Si bien existe un campo abierto para la investigación en este sentido, pues multitud de áreas del conocimiento deben colaborar para explicar satisfactoriamente todos los aspectos de este fenómeno, desde la psicología hasta la computación, ya hay suficientes estudios y experiencias como para poder hablar con propiedad de que elementos entran en juego y cómo funcionan durante al creación, expansión y establecimiento de las distintas formas de desinformación. Como se indica en el Combating Fake News: An Agenda for Research and Action, colaboración conjunta de la Universidad de Harvard y la Universidad Northeastern, la soluciones algorítmicas tienen un gran reto por delante, mientras que las intervenciones desde un enfoque social parecen más prometedoras, al menos a corto plazo.

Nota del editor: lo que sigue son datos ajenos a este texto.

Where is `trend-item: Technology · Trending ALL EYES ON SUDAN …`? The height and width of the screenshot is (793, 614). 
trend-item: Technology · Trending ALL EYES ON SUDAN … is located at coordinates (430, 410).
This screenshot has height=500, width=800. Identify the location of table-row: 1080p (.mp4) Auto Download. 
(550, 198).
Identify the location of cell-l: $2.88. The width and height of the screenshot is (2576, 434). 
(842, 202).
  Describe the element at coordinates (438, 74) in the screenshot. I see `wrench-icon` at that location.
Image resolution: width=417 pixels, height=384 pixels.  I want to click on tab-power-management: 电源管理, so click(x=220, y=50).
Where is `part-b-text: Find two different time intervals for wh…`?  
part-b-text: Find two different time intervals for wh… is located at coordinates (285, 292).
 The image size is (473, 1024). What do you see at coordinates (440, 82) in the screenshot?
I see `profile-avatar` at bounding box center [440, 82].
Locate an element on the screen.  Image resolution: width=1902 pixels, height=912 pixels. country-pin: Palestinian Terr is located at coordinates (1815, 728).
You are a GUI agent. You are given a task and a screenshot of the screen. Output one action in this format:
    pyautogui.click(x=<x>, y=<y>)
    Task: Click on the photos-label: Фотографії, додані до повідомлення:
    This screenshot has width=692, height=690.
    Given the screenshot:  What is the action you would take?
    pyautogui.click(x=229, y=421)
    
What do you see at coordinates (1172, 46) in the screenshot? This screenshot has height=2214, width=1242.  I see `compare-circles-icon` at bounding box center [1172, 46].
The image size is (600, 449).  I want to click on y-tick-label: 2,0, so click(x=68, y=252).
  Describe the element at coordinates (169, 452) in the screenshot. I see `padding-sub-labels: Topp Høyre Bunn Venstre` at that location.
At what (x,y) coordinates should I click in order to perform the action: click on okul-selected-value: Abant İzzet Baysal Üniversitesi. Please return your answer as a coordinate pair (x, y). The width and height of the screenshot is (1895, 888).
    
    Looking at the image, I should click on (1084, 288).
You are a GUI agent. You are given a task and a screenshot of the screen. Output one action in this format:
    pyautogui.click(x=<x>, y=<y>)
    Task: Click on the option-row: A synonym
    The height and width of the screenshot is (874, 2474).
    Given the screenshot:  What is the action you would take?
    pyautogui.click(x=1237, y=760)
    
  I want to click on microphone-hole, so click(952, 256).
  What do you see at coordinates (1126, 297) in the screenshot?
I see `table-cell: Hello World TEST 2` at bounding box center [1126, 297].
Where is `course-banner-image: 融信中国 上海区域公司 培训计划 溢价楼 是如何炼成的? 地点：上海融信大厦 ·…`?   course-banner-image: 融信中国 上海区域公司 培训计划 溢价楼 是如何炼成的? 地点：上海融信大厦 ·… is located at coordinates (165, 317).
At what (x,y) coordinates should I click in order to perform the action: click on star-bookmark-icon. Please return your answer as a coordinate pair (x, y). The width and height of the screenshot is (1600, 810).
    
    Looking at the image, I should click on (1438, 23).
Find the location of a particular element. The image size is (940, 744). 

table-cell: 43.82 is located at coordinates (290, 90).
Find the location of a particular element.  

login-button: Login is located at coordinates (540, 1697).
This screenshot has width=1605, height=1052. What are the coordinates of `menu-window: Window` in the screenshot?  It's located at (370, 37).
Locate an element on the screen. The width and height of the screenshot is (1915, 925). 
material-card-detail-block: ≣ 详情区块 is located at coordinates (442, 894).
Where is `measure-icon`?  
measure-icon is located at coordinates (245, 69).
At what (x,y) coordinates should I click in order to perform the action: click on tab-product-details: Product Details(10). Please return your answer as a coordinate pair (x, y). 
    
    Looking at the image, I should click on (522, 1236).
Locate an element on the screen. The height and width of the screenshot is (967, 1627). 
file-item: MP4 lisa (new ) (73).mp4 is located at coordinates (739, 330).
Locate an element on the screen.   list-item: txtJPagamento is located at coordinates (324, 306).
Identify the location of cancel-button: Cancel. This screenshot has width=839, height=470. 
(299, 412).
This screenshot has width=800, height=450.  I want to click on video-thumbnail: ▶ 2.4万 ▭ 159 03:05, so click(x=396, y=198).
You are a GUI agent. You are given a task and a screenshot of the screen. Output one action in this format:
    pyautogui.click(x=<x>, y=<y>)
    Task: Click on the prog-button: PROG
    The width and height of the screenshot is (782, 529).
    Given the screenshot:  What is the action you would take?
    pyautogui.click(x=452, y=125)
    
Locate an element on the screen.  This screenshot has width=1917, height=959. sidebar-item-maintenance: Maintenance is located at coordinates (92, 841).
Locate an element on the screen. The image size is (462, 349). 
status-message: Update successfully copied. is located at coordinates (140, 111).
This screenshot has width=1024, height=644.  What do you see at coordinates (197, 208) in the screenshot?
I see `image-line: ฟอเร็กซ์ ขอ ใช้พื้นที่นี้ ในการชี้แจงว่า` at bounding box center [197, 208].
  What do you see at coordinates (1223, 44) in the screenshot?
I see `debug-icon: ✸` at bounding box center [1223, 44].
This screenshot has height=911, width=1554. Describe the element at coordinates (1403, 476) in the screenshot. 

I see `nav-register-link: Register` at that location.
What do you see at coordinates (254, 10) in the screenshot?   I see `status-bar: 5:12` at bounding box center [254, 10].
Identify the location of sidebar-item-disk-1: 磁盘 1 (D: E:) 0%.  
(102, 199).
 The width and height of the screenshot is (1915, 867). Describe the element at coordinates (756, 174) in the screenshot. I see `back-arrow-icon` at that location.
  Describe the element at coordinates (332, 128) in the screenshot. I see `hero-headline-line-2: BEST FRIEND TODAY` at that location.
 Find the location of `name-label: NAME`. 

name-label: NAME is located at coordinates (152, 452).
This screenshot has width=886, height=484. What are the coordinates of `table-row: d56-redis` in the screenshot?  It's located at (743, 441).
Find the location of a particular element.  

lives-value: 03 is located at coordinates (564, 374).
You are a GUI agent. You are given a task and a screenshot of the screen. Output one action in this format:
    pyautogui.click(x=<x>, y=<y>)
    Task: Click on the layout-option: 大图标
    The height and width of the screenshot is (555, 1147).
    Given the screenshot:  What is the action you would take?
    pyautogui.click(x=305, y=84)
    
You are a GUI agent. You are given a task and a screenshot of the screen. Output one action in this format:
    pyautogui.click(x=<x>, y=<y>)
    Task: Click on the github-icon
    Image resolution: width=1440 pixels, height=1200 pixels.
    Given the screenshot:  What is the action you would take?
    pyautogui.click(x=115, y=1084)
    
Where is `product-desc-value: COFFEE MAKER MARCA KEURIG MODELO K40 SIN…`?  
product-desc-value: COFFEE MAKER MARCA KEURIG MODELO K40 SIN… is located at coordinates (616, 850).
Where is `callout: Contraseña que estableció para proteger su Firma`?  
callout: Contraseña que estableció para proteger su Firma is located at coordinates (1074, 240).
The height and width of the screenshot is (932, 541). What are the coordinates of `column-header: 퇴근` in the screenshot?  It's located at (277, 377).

Este tipo de investigaciones permitirá entender mejor el fenómeno en sus distintas capas, pudiendo entonces crear formas de contrarrestar las noticias falsas, como dar herramientas a los ciudadanos, la educación e incluso el desarrollo de leyes que den cuenta de los peligros y daños que puedan producir estas noticias, cuya creación sera posible una vez la naturaleza de los mecanismos de desinformación, su modo de actuar y efectos queden mejor clarificados y relacionados entre sí. La situación actual reviste de suficiente seriedad como hemos visto, para preguntarse qué podemos hacer. Las instituciones públicas, que se ven atacadas directamente, pero también indirectamente a través del marco democrático donde se sitúan y cuyos valores son erosionados por las distintas formas de desinformación, tienen la responsabilidad principal de impulsar este tipo de investigaciones y de dar a sus ciudadanos y ciudadanas las herramientas necesarias para digerir la información y mantener un actitud democrática. Es cuestión de supervivencia de una forma de vida alejada del miedo como forma de control, que pueda mantener la libertad de acción y pensamiento, que quedan palpablemente amenazados ante los intentos de manipulación actuales. Si bien no sabemos que forma tomará el futuro, sí podemos determinar que valores básicos poner en el horizonte para dar dirección a nuestro movimiento, siendo responsabilidad de los que ahora los sostenemos entregarlos a las futuras generaciones para que a su vez, puedan determinar cuáles desean conservar.